Querido hijo es una historia de amor y de renacimiento personal, de libertad y de rebeldía, de búsqueda y de inconformismo, de duelo y de risas, de luz y de oscuridades, de límites y de anhelos... un retrato encomiable, pero también violento y descarnado del Londres menos conocido de nuestros días y de la juventud que lo puebla, especialmente la de los barrios populares, necesitada de reivindicarse a sí misma en el marasmo de una megalópolis que amenaza a diario con devorarla. Unos jóvenes en búsqueda permanente, dispuestos incluso a pagar con su vida la libertad para expresarse, sus ansias de cultura, su derecho a cambiar el mundo. En definitiva, una historia apasionante y nada morbosa, que rezuma maestría, experiencia, conocimiento, nostalgia, melancolía, emoción y valentía. No se confundan, el libro no aburre ni acongoja, sino todo lo contrario. Simplemente cuenta en negro sobre blanco, con magnífico pulso narrativo, rigor, pasión, fuerza, capacidad evocativa, verdad y mucho amor, la historia de una vida intensa aunque breve, escrita con el corazón en canal y el alma en carne palpitante por alguien que sigue sin poder llorar más allá de las palabras, atormentado estérilmente por conceptos tan enormes y demoledores como la mala conciencia, el arrepentimiento, la penitencia, la terapia, o la sensación de no haber hecho todo lo que hubiera podido para evitar lo seguramente inevitable. En tiempos en los que «hemos pasado del luto riguroso y obligatorio al ocultamiento absurdo de la muerte... y necesitamos reescribir urgentemente las reglas para aceptarla de una manera humana y natural como ley de vida» -cito textualmente-, este libro ha sido la forma un tanto desgarradora que Carlos e Isabel han encontrado de conjurar la tortuosa travesía del duelo -que no es sino el proceso de adaptación a una nueva situación: aprender a vivir sin un ser querido-, de exponerlo al sol y, mediante un proceso de psicología inversa, hacer terapia de choque y «rescrivivir» la historia de su hijo. Han logrado con ello vehicular su dolor y ordenar sus recuerdos, rendir homenaje a Alberto, y recomponer los pedazos para continuar viviendo, más o menos incólumes.
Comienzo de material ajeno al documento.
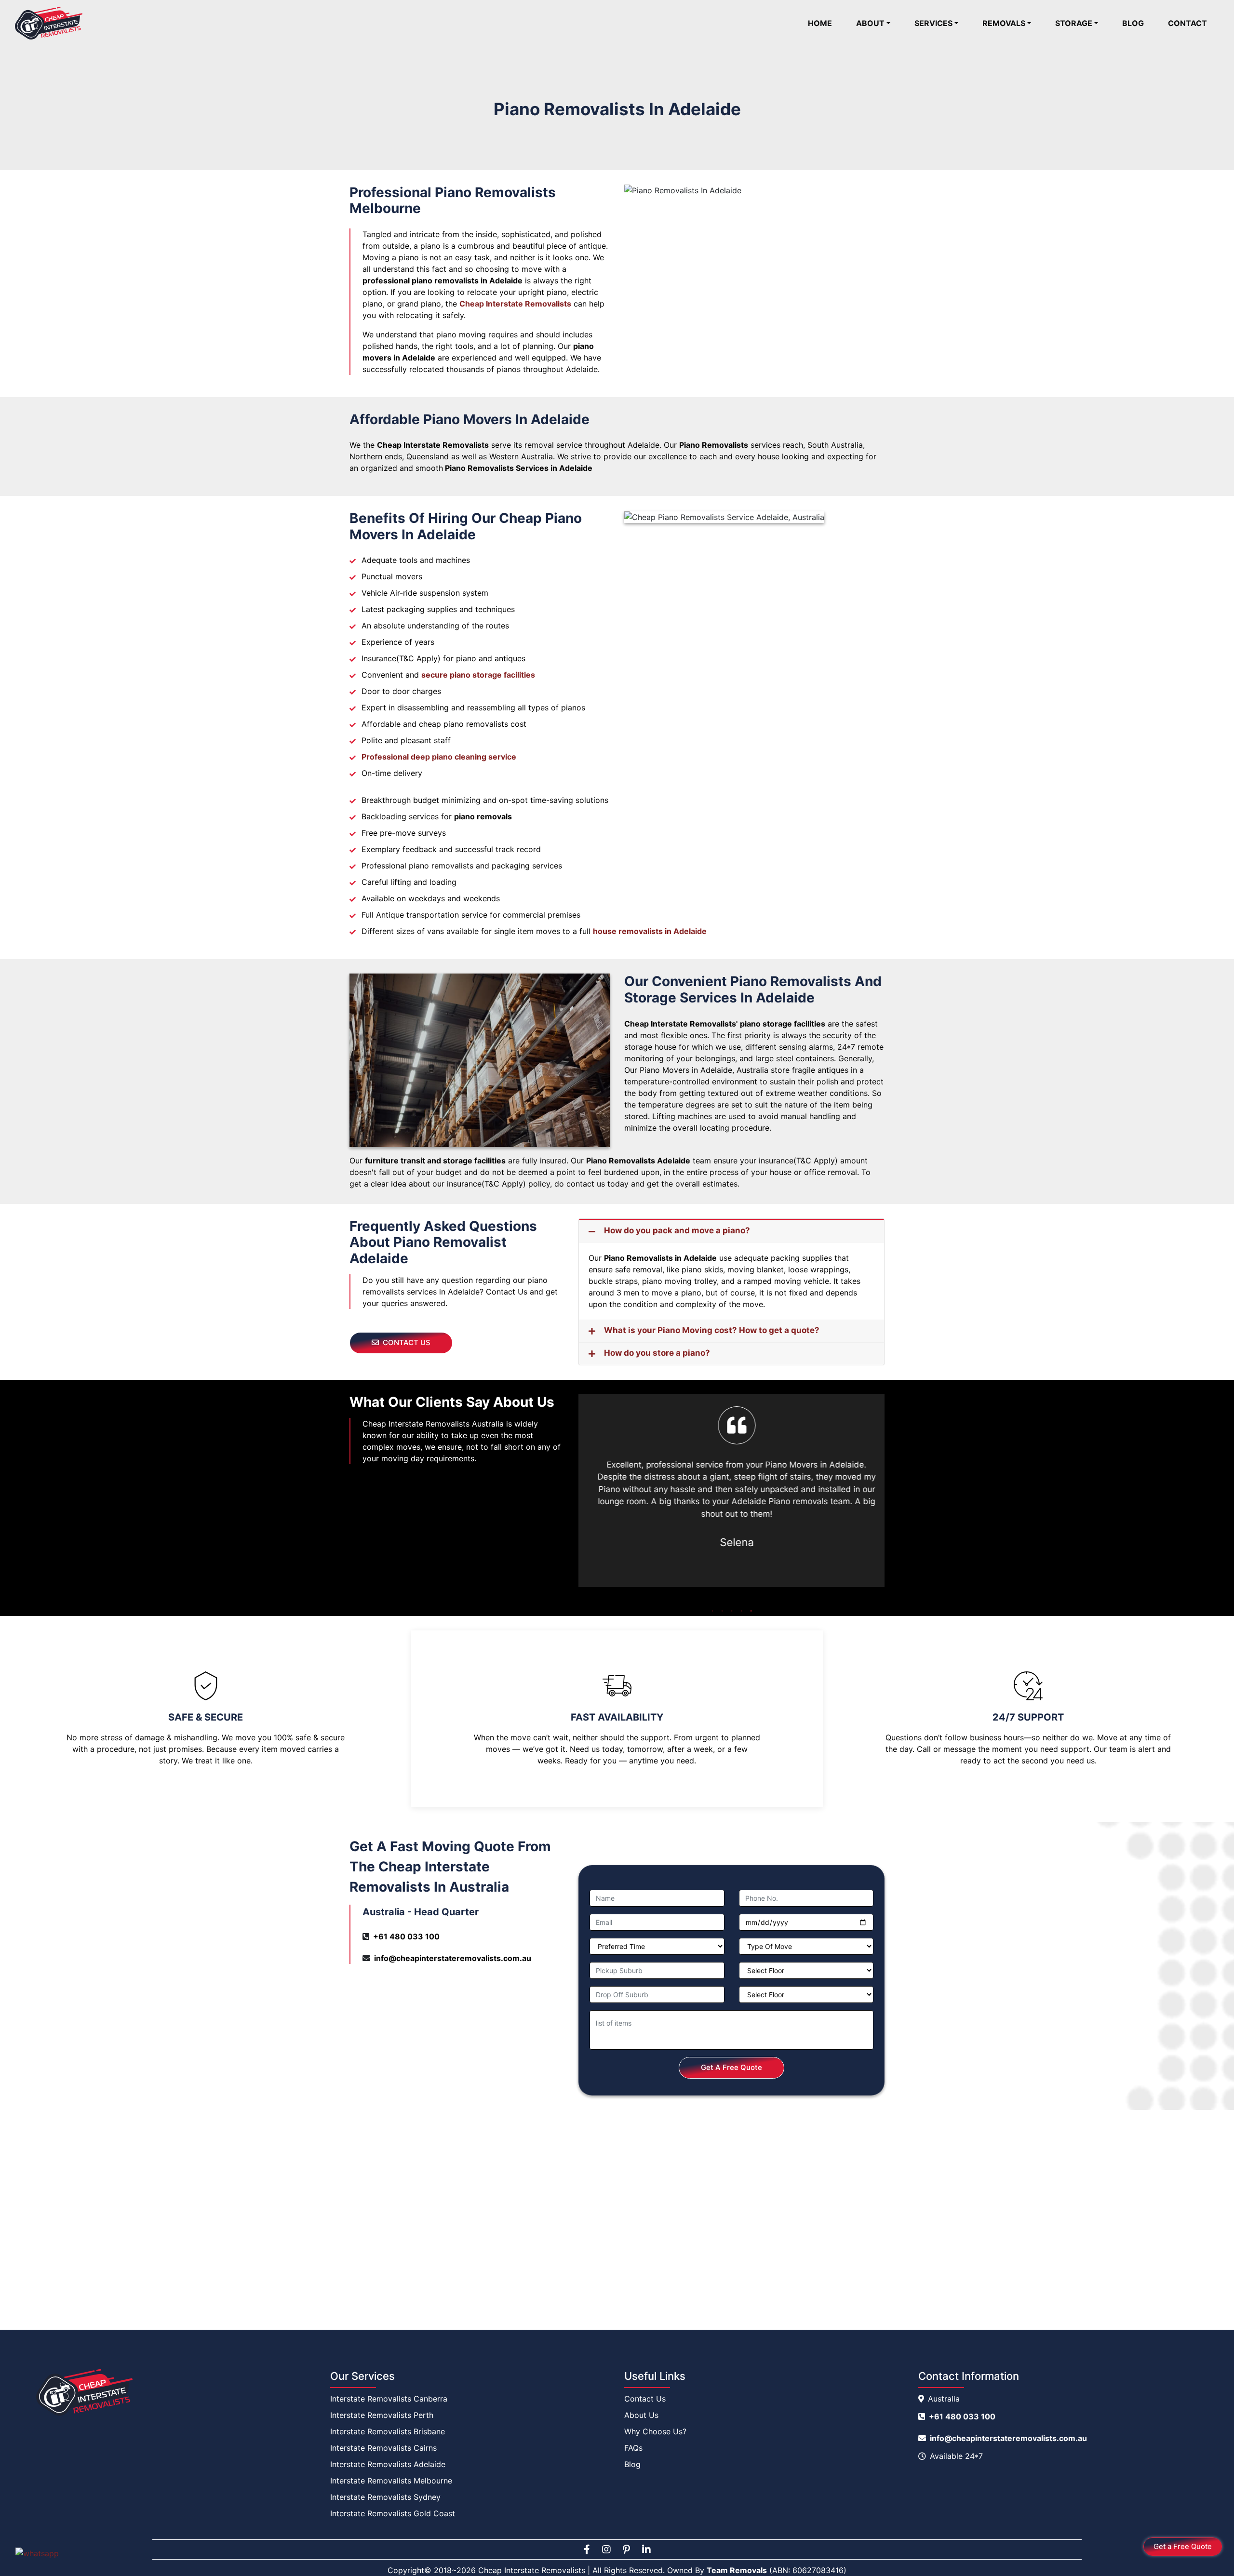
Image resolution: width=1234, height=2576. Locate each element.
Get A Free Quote (731, 2067)
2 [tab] (722, 1611)
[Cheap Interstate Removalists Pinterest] (626, 2549)
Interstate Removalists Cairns (383, 2448)
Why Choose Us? (655, 2431)
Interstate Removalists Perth (381, 2415)
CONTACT (1187, 23)
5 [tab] (751, 1611)
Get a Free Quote (1183, 2546)
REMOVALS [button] (1003, 23)
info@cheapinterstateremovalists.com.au (452, 1958)
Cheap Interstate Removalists (515, 303)
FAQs (633, 2448)
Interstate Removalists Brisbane (387, 2431)
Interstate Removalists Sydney (385, 2497)
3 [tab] (732, 1611)
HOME (826, 23)
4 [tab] (741, 1611)
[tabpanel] (731, 1478)
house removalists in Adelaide (650, 931)
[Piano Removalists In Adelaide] (754, 280)
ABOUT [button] (870, 23)
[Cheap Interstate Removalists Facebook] (587, 2549)
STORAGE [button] (1073, 23)
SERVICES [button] (933, 23)
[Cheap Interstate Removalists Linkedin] (646, 2549)
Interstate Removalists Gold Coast (392, 2513)
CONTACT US (406, 1342)
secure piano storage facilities (478, 675)
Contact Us (645, 2398)
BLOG (1133, 23)
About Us (641, 2415)
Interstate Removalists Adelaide (387, 2464)
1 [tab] (712, 1611)
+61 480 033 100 (406, 1936)
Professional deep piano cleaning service (439, 756)
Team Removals (737, 2570)
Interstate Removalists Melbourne (391, 2480)
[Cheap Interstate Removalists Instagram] (606, 2549)
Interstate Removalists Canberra (388, 2398)
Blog (632, 2464)
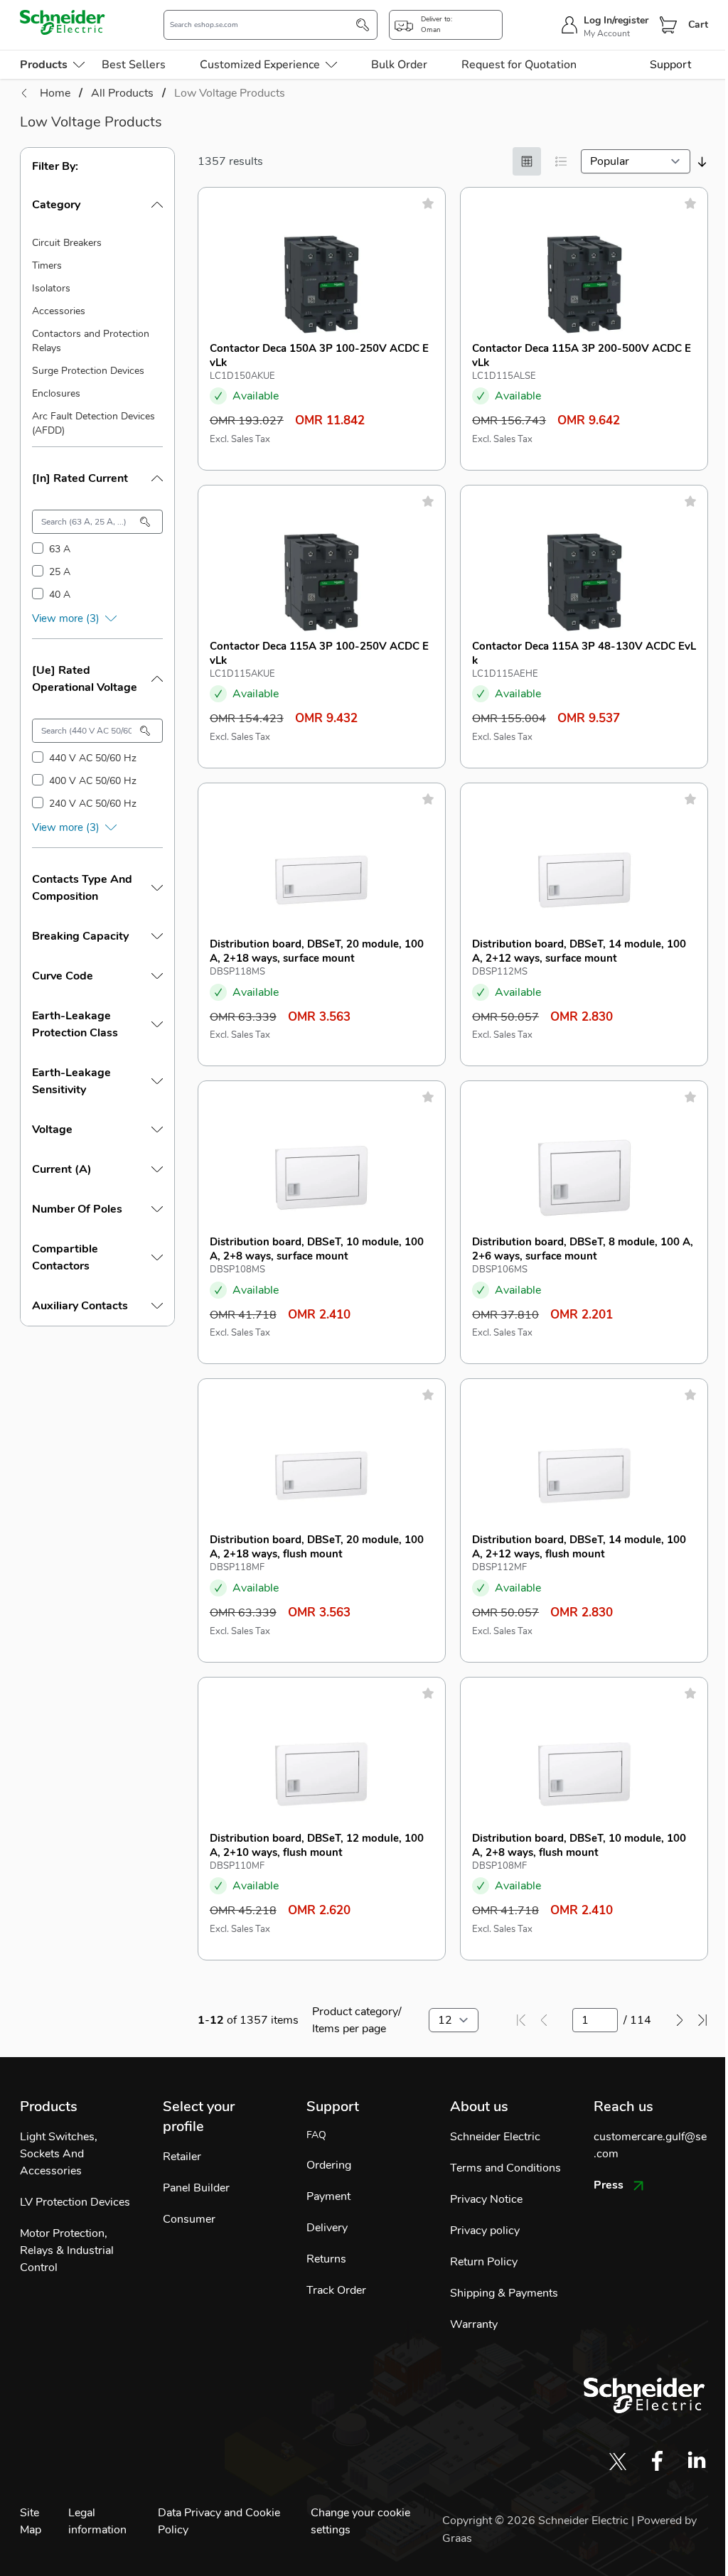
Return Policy (484, 2262)
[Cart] (668, 24)
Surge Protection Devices (88, 370)
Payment (328, 2196)
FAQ (316, 2135)
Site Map (30, 2521)
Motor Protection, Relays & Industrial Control (67, 2250)
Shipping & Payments (504, 2293)
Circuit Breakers (67, 242)
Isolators (51, 288)
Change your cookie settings (360, 2521)
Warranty (474, 2324)
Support (670, 65)
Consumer (189, 2219)
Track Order (336, 2290)
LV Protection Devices (75, 2202)
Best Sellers (134, 65)
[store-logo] (62, 22)
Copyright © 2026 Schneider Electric (536, 2520)
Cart (698, 24)
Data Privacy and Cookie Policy (219, 2521)
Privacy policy (485, 2230)
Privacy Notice (486, 2199)
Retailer (182, 2156)
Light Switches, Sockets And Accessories (58, 2154)
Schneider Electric (495, 2137)
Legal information (97, 2521)
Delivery (327, 2228)
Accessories (58, 311)
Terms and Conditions (505, 2168)
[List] (561, 161)
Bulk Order (399, 65)
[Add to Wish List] (428, 203)
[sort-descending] (702, 162)
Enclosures (56, 393)
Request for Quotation (519, 65)
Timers (47, 265)
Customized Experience (260, 65)
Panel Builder (196, 2188)
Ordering (328, 2165)
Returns (326, 2259)
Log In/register (616, 20)
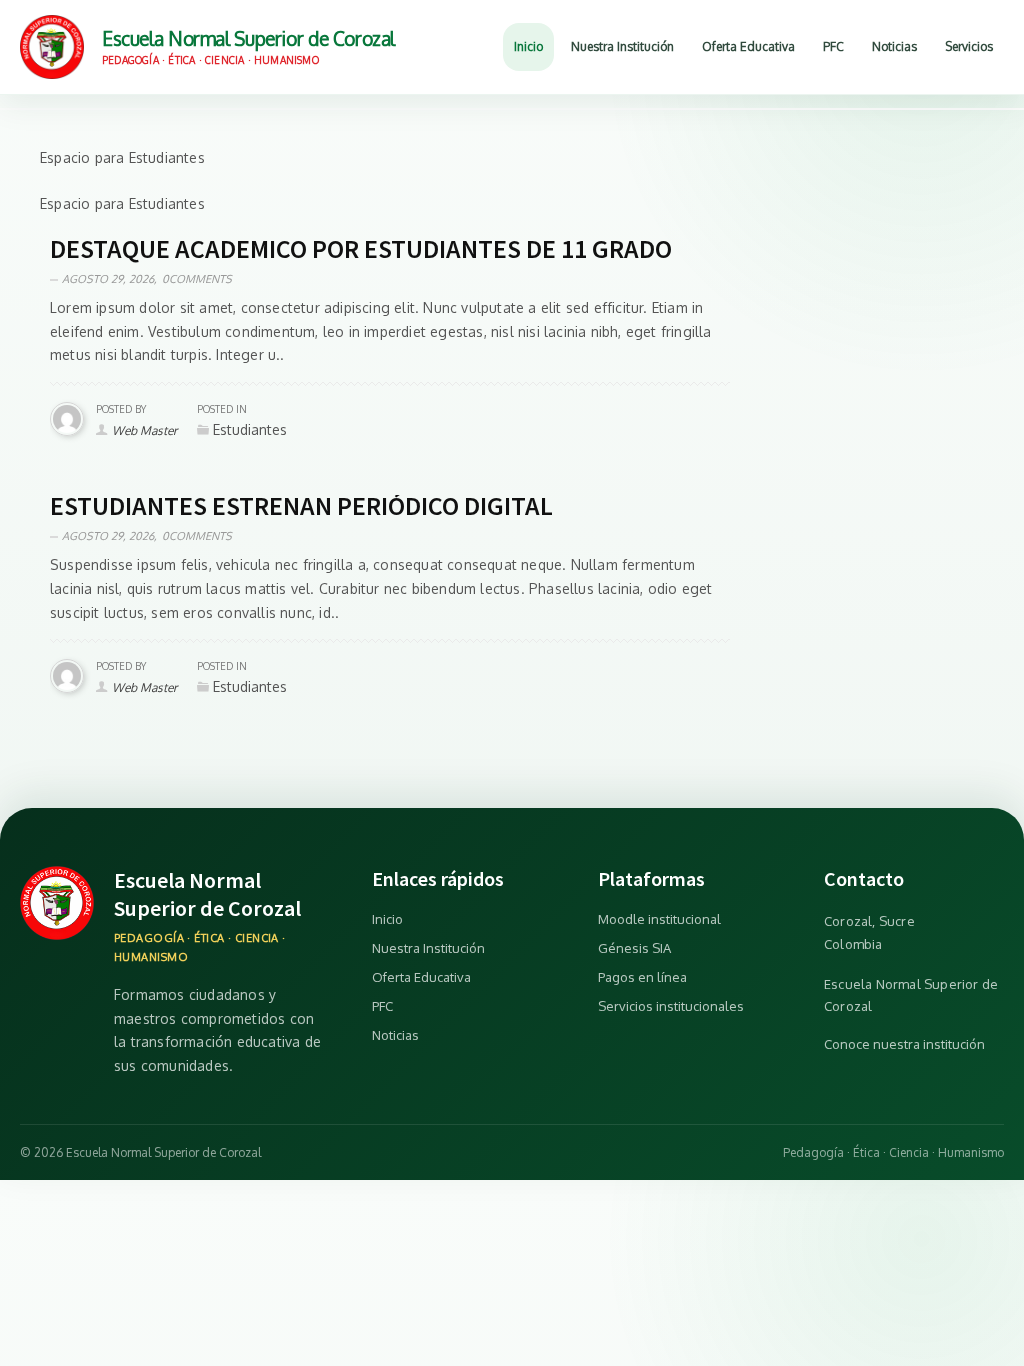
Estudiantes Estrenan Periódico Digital (301, 505)
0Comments (197, 279)
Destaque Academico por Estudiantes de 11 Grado (361, 248)
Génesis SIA (634, 948)
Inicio (387, 919)
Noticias (395, 1035)
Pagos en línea (642, 977)
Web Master (144, 430)
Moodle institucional (659, 919)
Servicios (969, 46)
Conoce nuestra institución (904, 1044)
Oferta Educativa (421, 977)
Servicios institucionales (671, 1006)
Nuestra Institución (428, 948)
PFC (382, 1006)
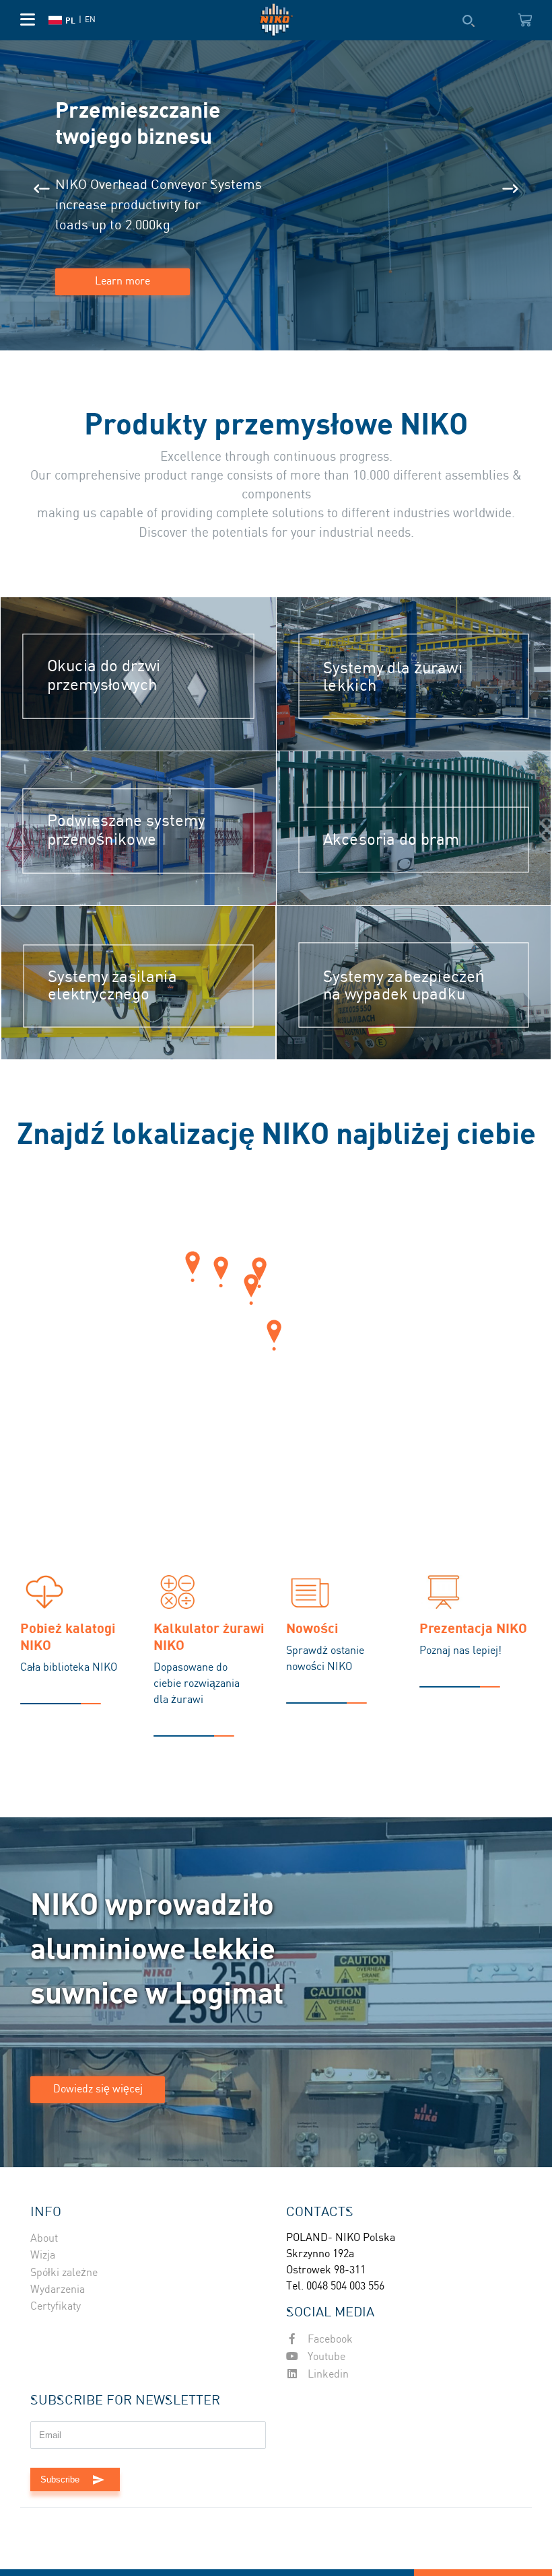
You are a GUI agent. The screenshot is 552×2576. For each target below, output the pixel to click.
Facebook (329, 2339)
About (44, 2238)
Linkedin (327, 2374)
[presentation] (42, 189)
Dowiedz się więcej (98, 2089)
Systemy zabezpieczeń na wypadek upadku (404, 986)
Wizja (42, 2255)
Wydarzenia (57, 2290)
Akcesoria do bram (391, 839)
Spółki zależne (64, 2273)
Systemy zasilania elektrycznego (113, 986)
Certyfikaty (55, 2306)
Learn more (122, 281)
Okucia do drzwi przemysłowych (104, 676)
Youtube (325, 2357)
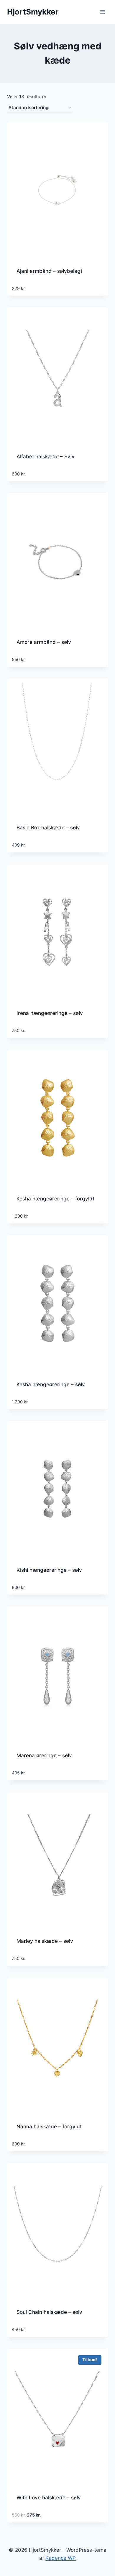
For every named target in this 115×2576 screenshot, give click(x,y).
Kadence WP (60, 2558)
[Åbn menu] (102, 11)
Descansa en paz, Alby; y que la tierra, principio y origen de todos los colores, te meza en su seno y te sea para siempre leve. Ojala con tu muerte hayas conseguido el pasaporte directo para el paraíso de los grafiteros, y en él no te sientas ya más un rebelde con causa; puedas pintar, libre, tus tags en el aire y las nubes, y dejes fluir sin barreras tu enorme creatividad y tu fuerza. Tal vez, en el fondo, agotado tu karma de vivir tan intensamente, lo que has conseguido al morir de forma prematura es materializar uno de tus sueños, encarnado para siempre en la reivindicación de tu tag último: Trip, el eterno viaje.